**TRECHO DO DOCUMENTO**.
Mesmo com dificuldades, a costureira aposentada conseguiu criar sete filhos no CPA 3.

Apesar dos problemas ainda frequentes, a aposentada, que mora na mesma casa há 37 anos, não consegue imaginar sua vida em outro lugar.

“Ainda não está ideal, mas melhorou muito. Eu gosto muito daqui assim mesmo”, afirma.

Assim como a idosa, Manoel tem orgulho de ser um dos moradores do Grande CPA. Ele vê a expansão do bairro como um avanço para a população.

“Como toda Cohab, tinha uma farmácia, uma ‘merceariazinha’. Mas era bem precário. Hoje em dia é uma cidade dentro de outra, tem de tudo. Você pode viver a vida toda sem sair do CPA”, finaliza.

Inspiração em Brasília

De acordo com o arquiteto José Antônio Lemos, Cuiabá viveu estagnada durante muitos anos. No entanto, com a construção de Brasília e a marcha para o Oeste, o Governo do Estado percebeu que poderia crescer, na década de 60.

“O pessoal já tinha visto o efeito de Brasília, a cidade estava crescendo, sofrendo o impacto”, diz.

Além disso, a Capital também enfrenta o problema de superpopulação do Centro Histórico e o risco de sua decadência. Com isso, Frageli percebeu que precisava pensar em uma maneira de preservar o Centro.

**EXTRATOS DE DADOS**.
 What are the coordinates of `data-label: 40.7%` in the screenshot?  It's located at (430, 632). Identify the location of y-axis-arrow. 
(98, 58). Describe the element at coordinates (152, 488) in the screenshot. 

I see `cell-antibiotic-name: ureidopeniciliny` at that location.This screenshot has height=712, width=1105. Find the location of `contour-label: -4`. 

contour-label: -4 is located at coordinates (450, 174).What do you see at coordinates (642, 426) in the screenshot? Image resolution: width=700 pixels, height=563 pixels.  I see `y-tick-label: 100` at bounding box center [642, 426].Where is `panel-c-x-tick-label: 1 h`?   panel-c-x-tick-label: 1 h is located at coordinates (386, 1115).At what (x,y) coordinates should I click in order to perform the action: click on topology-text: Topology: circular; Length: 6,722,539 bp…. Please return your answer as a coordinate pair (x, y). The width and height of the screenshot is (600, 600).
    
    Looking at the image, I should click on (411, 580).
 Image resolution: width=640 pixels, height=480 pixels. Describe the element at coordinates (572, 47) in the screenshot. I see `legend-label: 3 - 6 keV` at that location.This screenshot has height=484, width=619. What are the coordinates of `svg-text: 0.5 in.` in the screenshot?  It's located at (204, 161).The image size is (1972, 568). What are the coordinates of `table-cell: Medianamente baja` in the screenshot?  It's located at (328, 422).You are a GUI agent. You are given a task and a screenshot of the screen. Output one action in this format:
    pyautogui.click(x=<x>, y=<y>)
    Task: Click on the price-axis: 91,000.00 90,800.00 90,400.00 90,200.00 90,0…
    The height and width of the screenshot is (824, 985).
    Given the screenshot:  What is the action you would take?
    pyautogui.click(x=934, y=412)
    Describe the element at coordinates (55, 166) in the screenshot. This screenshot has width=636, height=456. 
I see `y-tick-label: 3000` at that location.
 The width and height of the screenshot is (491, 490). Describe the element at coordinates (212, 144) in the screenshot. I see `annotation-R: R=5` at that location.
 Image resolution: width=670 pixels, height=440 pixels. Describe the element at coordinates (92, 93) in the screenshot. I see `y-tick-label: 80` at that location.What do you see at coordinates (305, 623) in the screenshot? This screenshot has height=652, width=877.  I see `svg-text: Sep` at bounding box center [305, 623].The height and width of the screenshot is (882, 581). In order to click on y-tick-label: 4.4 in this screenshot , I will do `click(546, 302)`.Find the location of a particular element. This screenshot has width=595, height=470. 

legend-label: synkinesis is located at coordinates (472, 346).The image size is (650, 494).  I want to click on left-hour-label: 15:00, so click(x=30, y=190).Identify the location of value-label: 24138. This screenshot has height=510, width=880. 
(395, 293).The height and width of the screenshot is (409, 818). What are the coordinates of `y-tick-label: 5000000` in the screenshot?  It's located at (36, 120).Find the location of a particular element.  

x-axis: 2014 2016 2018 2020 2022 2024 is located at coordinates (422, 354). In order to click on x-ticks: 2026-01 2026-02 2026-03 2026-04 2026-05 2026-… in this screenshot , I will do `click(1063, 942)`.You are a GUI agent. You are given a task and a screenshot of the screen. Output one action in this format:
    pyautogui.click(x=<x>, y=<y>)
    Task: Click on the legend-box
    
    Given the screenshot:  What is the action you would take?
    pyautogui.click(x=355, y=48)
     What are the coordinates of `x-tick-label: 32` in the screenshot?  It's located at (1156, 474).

**AÇÃO NECESSÁRIA A**. Liste todas as pessoas mencionadas pelo nome no trecho do documento.
**AÇÃO NECESSÁRIA B**. Reescreva de forma mais breve o parágrafo do trecho do documento que começa com "De acordo com o arquiteto José Antônio Lemos", mantendo os fatos principais.

**RESPOSTA DA TAREFA A**.
Manoel
José Antônio Lemos
Frageli

**RESPOSTA DA TAREFA B**. Segundo o arquiteto José Antônio Lemos, Cuiabá ficou estagnada por muitos anos. Na década de 60, com a construção de Brasília e a marcha para o Oeste, o Governo do Estado percebeu que a cidade poderia crescer.